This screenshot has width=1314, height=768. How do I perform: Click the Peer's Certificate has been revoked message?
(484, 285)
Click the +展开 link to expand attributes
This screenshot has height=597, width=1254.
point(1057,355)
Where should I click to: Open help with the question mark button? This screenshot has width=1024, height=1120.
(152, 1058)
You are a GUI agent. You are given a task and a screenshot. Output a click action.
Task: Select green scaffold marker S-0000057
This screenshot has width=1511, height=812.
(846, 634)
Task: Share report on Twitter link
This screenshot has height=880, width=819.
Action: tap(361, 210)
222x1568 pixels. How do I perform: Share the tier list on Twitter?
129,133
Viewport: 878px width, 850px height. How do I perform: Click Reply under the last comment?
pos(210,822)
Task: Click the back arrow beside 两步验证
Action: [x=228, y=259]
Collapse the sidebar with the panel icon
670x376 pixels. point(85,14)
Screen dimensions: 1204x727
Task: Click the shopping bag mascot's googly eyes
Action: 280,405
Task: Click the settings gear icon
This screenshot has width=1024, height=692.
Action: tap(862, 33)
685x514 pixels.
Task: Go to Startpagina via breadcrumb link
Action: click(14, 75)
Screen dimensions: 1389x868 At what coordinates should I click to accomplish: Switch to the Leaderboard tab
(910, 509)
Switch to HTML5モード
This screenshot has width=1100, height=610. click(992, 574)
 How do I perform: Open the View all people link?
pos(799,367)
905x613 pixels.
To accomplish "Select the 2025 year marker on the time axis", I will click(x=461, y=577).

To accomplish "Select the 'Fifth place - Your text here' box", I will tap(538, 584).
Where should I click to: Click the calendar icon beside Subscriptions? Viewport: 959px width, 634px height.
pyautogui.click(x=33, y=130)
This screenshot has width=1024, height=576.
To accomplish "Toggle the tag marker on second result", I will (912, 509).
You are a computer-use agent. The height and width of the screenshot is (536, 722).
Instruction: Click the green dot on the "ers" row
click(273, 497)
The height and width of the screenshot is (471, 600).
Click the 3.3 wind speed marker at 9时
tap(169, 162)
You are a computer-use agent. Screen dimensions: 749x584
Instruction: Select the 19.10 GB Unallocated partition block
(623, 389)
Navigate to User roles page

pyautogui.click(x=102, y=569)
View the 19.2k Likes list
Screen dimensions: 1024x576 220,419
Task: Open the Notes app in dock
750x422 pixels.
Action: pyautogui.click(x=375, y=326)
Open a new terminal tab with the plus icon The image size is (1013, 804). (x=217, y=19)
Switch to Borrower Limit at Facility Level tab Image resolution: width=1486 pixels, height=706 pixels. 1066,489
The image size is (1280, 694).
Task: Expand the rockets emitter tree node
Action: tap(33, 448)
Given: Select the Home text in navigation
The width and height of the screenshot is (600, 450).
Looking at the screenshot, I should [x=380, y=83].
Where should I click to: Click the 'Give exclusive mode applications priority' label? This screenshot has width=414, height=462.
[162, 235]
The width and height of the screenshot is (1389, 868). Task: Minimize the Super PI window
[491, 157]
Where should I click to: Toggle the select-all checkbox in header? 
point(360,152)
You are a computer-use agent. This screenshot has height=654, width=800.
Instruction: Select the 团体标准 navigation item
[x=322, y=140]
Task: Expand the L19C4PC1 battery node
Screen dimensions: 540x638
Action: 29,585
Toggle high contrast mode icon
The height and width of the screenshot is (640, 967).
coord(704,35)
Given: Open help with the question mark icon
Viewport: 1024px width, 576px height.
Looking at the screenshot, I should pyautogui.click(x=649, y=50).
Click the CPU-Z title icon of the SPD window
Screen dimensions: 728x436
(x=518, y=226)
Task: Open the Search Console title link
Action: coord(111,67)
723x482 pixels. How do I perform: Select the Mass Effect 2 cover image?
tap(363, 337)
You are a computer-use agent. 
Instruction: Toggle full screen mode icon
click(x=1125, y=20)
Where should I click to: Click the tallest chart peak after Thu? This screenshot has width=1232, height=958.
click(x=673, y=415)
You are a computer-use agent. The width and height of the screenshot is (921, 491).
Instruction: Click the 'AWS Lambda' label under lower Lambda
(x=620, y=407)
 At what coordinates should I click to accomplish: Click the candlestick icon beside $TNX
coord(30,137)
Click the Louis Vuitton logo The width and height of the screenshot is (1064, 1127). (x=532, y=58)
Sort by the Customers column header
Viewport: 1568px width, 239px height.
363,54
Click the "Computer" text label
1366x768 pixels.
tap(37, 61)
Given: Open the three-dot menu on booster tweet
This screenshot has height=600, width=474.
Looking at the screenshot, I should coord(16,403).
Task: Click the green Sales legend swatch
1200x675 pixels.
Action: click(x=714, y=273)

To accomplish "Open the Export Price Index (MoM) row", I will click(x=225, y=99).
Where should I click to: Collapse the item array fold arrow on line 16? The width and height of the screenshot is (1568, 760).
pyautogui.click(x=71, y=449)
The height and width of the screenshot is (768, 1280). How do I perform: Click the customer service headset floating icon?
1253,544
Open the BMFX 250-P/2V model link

────────────────────────────────────────

Assignment
If a line in the records has the word "will", copy that line.

Output of the exercise
To accomplish "Select the 2025 year marker on the time axis", I will click(x=461, y=577).
To accomplish "Select the 'Fifth place - Your text here' box", I will tap(538, 584).
To accomplish "Toggle the tag marker on second result", I will (912, 509).
To accomplish "Open the Export Price Index (MoM) row", I will click(x=225, y=99).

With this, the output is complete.